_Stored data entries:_
- Opening Delimiter -

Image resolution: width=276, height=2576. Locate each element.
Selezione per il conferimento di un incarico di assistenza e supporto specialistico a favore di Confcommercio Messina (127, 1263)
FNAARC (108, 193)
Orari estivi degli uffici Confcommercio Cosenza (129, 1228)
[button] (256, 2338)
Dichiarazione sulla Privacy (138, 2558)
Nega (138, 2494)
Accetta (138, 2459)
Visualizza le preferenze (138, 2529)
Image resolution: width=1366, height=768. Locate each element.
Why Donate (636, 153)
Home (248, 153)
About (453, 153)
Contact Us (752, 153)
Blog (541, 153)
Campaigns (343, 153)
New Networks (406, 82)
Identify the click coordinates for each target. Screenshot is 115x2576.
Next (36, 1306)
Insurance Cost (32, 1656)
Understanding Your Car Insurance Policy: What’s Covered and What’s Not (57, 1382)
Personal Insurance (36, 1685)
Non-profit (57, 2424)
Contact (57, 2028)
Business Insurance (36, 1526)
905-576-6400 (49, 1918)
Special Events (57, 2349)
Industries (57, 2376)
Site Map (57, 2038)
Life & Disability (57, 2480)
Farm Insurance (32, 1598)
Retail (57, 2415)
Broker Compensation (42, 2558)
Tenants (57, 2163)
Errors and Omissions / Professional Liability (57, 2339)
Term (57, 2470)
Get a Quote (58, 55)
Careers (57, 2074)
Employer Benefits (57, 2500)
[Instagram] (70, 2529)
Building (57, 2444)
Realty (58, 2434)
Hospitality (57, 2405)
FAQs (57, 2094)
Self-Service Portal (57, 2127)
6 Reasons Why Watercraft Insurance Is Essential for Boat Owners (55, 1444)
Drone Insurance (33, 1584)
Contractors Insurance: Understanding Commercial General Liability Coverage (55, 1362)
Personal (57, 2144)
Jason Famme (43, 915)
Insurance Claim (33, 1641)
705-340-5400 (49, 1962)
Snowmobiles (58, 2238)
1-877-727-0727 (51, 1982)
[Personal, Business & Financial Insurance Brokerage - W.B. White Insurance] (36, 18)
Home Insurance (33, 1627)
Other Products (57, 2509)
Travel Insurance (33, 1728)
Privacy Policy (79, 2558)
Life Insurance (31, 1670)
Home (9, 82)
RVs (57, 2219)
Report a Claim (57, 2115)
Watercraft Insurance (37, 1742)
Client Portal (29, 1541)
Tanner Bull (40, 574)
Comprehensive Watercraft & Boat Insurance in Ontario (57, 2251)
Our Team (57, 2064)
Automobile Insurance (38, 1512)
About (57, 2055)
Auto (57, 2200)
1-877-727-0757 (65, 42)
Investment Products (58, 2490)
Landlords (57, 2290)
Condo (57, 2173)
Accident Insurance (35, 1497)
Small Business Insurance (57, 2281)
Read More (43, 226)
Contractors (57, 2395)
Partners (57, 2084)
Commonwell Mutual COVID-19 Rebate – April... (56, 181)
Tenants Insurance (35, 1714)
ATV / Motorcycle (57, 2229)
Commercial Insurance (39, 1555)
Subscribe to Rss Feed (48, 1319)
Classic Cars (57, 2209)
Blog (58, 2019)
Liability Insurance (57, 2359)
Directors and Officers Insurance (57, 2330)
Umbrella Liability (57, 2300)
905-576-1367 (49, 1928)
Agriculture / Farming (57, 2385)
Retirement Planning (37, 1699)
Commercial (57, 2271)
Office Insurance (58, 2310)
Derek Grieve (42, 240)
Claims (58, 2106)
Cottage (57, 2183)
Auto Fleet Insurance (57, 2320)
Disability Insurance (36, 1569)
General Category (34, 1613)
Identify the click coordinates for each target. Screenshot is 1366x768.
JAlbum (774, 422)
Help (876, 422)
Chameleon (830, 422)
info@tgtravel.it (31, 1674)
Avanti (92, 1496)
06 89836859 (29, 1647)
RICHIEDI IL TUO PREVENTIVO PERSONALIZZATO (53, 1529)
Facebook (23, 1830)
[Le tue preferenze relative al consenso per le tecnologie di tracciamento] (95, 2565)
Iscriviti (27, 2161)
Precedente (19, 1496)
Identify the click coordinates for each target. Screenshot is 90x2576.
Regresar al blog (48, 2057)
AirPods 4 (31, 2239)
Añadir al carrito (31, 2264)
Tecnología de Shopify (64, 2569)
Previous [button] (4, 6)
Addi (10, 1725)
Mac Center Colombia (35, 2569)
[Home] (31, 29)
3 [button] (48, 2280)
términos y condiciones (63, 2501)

- Closing Delimiter -

_Task brief:_ Using the data above, reproduce exactly the lines from the line that contains "905-576-6400 (49, 1918)" through the line that contains "Get a Quote (58, 55)", including both.

_Solved problem:_
905-576-6400 (49, 1918)
Special Events (57, 2349)
Industries (57, 2376)
Site Map (57, 2038)
Life & Disability (57, 2480)
Farm Insurance (32, 1598)
Retail (57, 2415)
Broker Compensation (42, 2558)
Tenants (57, 2163)
Errors and Omissions / Professional Liability (57, 2339)
Term (57, 2470)
Get a Quote (58, 55)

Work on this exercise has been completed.